Self-averaging characteristics of spectral fluctuations

TL;DR

This paper investigates the self-averaging properties of spectral fluctuations in quantum systems, showing that smoothing techniques reveal universal behavior and that noise impacts the ability to distinguish between different random matrix ensembles.

Contribution

The study demonstrates that smoothing spectral correlators induces self-averaging behavior and provides analytical and numerical evidence for the variance of the smoothed correlator in CUE.

Findings

Smoothing turns spectral correlators into self-averaging quantities.

Noise diminishes as the Hilbert space dimension increases.

Self-averaging is lost in certain spectral windows, affecting ensemble distinction.

Abstract

The spectral form factor as well as the two-point correlator of the density of (quasi-)energy levels of individual quantum dynamics are not self-averaging. Only suitable smoothing turns them into useful characteristics of spectra. We present numerical data for a fully chaotic kicked top, employing two types of smoothing: one involves primitives of the spectral correlator, the second a small imaginary part of the quasi-energy. Self-averaging universal (like the CUE average) behavior is found for the smoothed correlator, apart from noise which shrinks like $1\over\sqrt N$ as the dimension $N$ of the quantum Hilbert space grows.

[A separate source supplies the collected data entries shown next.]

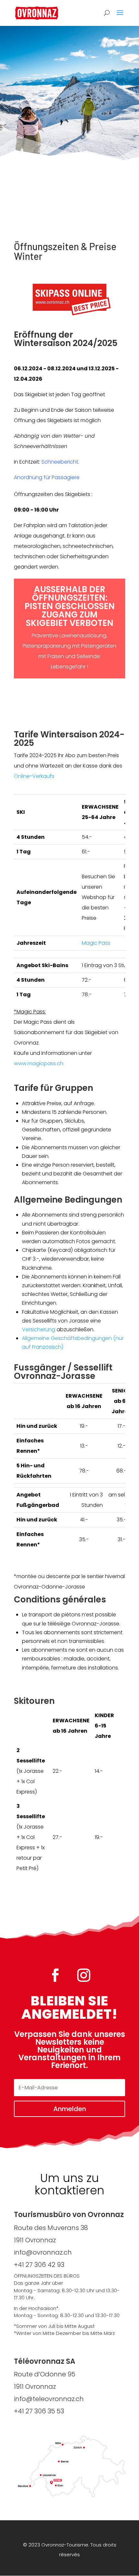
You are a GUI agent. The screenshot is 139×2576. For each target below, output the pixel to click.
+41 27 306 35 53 (39, 2411)
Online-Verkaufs (34, 776)
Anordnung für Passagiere (47, 477)
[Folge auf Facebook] (55, 1975)
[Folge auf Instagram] (84, 1975)
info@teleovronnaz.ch (49, 2398)
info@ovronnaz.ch (43, 2252)
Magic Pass (96, 943)
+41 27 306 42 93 (39, 2264)
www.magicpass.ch (38, 1063)
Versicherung (39, 1329)
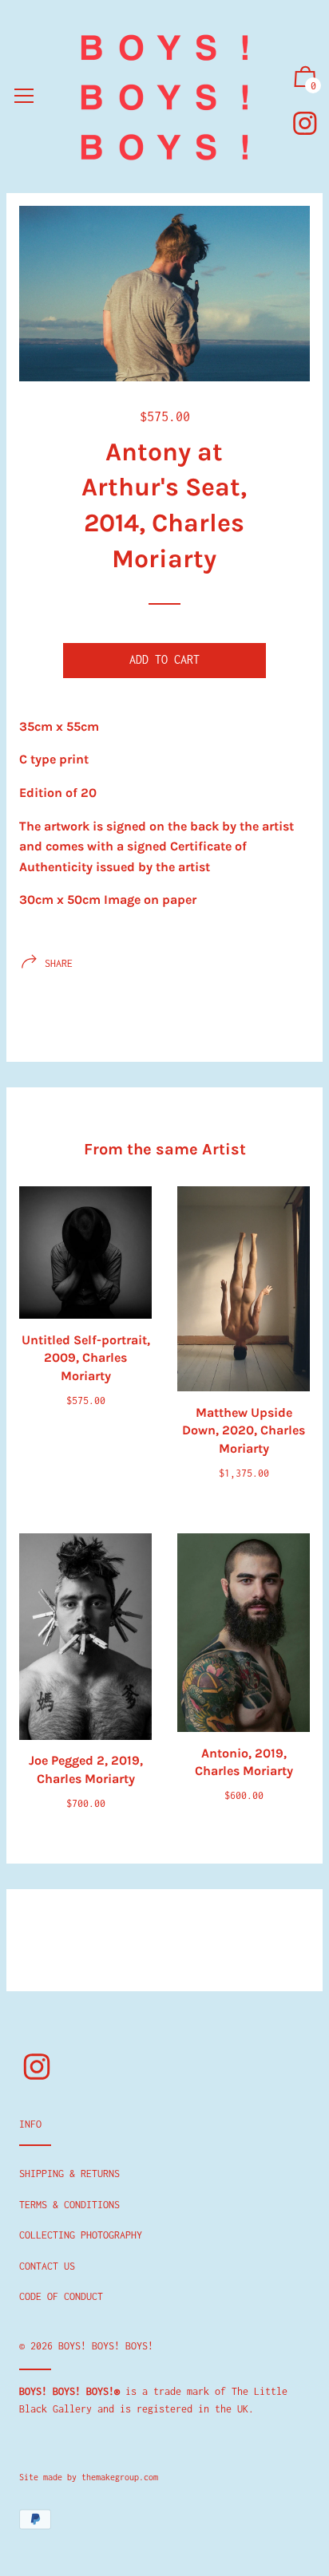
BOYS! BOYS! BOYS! (105, 2346)
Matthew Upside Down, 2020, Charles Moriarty (243, 1430)
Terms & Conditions (69, 2205)
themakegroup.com (119, 2477)
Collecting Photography (80, 2235)
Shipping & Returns (69, 2174)
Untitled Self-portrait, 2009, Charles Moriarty (86, 1357)
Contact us (47, 2266)
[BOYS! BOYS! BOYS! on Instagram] (305, 123)
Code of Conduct (61, 2296)
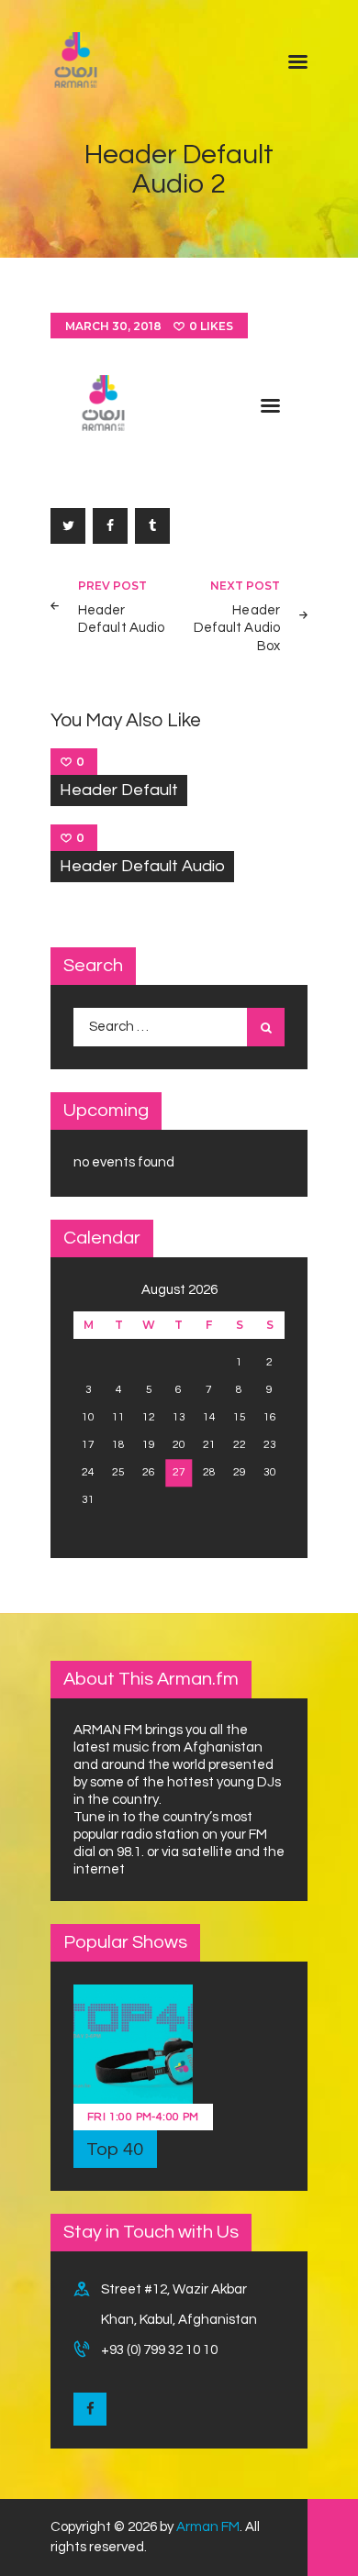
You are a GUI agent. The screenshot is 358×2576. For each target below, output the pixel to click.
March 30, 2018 (113, 326)
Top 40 (115, 2149)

There are periodically repeated quasi-energy windows of correlation decay and revival wherein the smoothed correlation remains finite as $N\to\infty$ such that the noise is negligible. In between those windows (where the CUE averaged correlator takes on values of the order ${1\over N^2}$) the noise becomes dominant and self-averaging is lost. We conclude that the noise forbids distinction of CUE and GUE type behavior. Surprisingly, the underlying smoothed generating function does not enjoy any self-averaging outside the range of its variables relevant for determining the two-point correlator (and certain higher-order ones). --- We corroborate our numerical findings for the noise by analytically determining the CUE variance of the smoothed single-matrix correlator.